#### PROBLEM TO SOLVE
Take the listing below and print exactly the lines starting at the line containing "Juguetes (387, 1225)" and ending at the line containing "[Мужчина] (53, 997)", both ends included, and no others.

#### RECORDED INFORMATION
----------------------------------------

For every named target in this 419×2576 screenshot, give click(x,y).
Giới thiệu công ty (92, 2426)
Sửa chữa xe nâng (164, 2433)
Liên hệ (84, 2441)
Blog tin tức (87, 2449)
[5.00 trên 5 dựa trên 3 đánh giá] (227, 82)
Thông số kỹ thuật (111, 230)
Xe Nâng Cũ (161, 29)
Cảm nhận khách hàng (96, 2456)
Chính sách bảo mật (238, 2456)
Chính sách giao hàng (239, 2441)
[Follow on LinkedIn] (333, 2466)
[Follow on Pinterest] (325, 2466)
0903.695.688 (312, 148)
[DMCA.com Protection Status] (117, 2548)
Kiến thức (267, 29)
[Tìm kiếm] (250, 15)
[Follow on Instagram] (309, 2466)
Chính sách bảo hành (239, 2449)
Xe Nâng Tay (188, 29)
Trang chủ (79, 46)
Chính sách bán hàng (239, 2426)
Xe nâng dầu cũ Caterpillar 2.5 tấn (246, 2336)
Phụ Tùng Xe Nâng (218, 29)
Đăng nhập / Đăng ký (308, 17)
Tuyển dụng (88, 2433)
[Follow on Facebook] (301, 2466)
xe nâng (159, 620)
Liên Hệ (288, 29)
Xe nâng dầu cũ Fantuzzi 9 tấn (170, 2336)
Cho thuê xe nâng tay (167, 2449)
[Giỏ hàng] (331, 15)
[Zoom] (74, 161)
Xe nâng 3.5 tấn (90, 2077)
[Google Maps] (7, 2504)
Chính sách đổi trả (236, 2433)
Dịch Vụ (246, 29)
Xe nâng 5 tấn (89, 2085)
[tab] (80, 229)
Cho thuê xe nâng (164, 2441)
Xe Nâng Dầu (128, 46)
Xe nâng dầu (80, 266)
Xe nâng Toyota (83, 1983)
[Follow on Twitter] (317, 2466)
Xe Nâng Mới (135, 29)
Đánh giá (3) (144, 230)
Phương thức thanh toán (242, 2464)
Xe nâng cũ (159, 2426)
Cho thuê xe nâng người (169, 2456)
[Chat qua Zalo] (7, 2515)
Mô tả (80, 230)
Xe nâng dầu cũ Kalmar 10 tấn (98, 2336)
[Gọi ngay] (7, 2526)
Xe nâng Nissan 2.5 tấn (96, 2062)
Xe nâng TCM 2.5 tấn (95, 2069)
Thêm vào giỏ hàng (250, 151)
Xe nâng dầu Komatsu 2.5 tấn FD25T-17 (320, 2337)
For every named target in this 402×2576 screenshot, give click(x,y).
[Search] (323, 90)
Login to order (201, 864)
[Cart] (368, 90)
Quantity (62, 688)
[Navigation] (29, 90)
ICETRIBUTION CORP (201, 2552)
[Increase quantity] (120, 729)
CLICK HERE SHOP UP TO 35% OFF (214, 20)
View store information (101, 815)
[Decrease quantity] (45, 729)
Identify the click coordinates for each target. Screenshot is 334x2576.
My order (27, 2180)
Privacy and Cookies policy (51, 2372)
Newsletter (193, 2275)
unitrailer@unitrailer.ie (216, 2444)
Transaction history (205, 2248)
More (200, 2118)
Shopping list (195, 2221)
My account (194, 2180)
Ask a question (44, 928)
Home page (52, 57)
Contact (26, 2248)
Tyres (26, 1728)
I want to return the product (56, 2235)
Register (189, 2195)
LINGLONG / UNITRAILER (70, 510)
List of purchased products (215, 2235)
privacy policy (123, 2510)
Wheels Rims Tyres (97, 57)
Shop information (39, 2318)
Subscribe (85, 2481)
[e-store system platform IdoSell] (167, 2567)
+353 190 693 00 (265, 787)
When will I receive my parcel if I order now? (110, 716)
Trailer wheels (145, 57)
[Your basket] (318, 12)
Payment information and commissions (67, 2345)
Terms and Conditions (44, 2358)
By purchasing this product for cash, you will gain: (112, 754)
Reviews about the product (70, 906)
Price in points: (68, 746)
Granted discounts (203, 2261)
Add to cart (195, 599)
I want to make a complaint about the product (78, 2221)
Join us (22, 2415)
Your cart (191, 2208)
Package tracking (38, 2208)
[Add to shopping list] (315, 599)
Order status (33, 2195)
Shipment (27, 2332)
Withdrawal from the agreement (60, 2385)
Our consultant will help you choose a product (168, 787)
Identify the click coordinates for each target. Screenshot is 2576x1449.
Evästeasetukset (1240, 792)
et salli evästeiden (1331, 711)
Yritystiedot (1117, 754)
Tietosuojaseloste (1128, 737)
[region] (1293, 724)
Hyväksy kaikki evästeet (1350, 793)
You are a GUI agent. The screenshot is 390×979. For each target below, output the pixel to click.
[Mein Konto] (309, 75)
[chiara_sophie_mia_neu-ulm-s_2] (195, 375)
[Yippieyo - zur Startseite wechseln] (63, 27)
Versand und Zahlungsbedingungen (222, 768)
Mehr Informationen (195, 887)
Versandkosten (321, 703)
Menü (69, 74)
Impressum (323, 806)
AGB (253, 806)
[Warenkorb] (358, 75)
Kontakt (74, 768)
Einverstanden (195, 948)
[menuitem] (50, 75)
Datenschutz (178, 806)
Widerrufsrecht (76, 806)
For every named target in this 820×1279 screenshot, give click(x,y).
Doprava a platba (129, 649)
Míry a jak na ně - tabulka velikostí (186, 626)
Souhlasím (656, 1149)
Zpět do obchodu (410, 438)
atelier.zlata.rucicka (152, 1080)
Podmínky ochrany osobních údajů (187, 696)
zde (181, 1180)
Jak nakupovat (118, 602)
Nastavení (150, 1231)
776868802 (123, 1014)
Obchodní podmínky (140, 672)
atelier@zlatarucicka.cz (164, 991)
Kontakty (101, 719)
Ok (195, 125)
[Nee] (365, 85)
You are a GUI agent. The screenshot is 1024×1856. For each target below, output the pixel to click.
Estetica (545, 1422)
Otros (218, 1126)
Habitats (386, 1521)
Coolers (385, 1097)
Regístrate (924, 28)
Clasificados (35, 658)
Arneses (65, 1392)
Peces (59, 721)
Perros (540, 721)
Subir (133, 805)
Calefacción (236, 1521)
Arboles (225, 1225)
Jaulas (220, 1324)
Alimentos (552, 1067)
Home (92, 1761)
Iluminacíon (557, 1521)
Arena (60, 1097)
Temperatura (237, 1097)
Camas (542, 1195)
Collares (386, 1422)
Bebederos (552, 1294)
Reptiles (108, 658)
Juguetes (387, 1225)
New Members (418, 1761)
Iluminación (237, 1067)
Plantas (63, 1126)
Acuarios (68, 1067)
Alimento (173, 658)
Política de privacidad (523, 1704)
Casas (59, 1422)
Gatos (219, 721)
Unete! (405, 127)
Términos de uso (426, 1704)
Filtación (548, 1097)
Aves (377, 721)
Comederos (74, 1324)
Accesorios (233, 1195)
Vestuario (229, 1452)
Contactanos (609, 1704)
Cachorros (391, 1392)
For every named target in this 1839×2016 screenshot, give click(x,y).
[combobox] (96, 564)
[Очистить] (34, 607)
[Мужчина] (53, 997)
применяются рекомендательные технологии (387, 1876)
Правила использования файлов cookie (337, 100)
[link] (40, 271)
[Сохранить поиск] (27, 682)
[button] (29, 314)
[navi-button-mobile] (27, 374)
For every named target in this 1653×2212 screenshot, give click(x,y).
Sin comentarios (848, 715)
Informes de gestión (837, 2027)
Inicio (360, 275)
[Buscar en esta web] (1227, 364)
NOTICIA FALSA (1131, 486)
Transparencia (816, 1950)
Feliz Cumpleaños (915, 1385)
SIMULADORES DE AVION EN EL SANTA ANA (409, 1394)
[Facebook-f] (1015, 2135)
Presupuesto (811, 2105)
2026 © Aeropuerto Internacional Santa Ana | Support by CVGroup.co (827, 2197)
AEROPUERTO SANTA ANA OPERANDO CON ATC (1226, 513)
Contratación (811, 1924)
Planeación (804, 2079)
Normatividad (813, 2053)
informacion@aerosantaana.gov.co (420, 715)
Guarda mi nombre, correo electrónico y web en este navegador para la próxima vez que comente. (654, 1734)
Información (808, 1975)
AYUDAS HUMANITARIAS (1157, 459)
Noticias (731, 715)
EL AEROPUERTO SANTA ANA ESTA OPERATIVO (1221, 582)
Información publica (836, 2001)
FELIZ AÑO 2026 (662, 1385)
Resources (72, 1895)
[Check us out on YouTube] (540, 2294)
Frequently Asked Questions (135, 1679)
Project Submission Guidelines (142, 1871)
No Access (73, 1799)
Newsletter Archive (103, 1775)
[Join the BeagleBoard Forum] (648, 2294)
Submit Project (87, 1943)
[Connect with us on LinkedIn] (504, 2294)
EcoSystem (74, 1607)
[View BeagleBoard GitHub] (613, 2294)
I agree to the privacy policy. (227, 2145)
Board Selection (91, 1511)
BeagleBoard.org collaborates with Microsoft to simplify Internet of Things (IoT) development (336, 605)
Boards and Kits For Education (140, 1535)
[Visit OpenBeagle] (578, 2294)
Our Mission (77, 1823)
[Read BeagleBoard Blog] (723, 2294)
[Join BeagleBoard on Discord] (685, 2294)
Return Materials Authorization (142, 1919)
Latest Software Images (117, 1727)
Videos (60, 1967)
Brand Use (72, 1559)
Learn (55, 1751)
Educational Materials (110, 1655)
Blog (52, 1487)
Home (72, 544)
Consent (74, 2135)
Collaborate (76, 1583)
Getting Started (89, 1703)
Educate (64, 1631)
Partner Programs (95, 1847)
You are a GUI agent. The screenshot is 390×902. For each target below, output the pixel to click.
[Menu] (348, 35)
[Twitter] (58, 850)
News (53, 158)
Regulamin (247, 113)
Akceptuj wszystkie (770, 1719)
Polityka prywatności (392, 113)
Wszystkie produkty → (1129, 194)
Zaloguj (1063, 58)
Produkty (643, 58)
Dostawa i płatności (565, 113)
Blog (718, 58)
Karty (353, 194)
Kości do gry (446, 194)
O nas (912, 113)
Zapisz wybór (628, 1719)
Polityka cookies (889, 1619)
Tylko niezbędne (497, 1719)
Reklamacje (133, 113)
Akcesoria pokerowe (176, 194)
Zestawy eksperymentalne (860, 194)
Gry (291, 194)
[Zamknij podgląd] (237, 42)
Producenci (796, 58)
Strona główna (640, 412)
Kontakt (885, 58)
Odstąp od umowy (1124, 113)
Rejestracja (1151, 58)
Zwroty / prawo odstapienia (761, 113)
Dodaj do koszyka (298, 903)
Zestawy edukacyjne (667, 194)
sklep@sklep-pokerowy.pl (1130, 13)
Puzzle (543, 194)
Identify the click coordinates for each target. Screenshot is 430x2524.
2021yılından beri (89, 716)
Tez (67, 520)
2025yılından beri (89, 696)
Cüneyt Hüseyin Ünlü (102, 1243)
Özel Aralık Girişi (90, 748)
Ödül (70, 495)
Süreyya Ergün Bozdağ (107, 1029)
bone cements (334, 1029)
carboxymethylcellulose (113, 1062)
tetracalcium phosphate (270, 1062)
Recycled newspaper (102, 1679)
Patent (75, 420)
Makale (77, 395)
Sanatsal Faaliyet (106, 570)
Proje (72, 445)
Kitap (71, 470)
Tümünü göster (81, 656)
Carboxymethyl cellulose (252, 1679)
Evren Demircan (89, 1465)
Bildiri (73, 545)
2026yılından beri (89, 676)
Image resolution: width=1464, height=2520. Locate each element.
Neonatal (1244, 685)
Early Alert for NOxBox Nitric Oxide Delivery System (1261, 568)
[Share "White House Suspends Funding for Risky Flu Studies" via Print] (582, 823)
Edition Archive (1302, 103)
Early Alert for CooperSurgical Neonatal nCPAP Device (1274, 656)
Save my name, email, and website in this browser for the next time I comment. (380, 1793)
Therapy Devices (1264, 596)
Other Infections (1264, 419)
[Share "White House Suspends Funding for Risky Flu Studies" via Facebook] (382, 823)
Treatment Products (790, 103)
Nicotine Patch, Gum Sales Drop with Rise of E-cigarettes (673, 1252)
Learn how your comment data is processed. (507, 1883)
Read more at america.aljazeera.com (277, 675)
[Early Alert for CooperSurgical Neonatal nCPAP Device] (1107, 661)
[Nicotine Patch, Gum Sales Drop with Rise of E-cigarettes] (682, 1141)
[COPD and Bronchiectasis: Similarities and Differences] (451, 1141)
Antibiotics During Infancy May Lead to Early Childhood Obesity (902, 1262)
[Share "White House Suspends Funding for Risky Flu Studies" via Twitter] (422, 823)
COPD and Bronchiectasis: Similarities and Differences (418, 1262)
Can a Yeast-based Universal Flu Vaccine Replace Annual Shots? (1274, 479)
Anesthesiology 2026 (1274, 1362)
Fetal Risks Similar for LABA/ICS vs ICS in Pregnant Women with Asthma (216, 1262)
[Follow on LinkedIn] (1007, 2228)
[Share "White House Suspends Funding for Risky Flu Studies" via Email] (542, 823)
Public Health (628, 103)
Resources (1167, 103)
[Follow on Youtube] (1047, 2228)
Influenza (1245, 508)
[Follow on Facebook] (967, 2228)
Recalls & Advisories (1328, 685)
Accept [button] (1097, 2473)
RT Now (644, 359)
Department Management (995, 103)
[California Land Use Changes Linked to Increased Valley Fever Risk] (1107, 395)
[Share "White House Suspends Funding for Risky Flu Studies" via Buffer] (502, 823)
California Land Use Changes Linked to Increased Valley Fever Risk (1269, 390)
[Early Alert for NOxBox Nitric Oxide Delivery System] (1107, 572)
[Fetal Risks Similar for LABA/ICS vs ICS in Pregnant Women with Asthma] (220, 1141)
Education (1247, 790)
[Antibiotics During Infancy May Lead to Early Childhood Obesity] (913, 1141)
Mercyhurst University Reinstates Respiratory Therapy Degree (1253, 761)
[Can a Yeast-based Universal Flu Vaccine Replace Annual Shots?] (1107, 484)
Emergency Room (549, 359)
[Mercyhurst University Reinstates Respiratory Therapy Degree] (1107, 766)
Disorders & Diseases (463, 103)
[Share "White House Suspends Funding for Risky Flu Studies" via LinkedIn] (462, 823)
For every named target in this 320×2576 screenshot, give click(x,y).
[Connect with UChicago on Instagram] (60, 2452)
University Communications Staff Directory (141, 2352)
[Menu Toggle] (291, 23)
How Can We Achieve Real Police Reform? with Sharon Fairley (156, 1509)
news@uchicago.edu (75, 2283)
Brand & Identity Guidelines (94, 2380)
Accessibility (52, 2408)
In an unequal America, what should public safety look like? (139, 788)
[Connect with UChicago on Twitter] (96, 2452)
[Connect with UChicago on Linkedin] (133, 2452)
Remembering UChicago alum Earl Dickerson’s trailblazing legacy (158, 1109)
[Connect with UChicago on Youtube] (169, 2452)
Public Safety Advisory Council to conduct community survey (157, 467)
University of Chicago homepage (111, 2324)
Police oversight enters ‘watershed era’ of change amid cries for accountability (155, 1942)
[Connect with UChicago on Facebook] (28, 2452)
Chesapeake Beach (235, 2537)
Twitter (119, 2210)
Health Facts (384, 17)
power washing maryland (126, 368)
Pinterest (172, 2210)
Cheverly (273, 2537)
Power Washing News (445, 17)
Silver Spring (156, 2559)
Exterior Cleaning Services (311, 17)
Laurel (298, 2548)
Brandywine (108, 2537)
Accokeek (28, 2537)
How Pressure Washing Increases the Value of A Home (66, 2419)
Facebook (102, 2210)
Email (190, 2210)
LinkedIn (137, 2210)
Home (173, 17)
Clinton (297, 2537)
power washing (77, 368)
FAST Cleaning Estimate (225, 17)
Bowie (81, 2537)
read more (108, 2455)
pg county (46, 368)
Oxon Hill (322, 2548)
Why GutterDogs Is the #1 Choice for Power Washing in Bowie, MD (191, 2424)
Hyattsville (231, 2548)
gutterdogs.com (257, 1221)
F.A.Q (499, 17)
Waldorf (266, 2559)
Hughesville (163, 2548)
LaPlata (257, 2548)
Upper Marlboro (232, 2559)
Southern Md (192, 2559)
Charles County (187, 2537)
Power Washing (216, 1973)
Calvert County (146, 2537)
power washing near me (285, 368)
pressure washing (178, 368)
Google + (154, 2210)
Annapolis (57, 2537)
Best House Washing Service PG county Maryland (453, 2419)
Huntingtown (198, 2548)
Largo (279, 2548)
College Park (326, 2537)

----------------------------------------

#### TASK OUTPUT
Juguetes (387, 1225)
New Members (418, 1761)
Iluminación (237, 1067)
Plantas (63, 1126)
Acuarios (68, 1067)
Alimento (173, 658)
Política de privacidad (523, 1704)
Casas (59, 1422)
Gatos (219, 721)
Unete! (405, 127)
Términos de uso (426, 1704)
Filtación (548, 1097)
Aves (377, 721)
Comederos (74, 1324)
Accesorios (233, 1195)
Vestuario (229, 1452)
Contactanos (609, 1704)
Cachorros (391, 1392)
For every named target in this 1839×2016 screenshot, give click(x,y).
[combobox] (96, 564)
[Очистить] (34, 607)
[Мужчина] (53, 997)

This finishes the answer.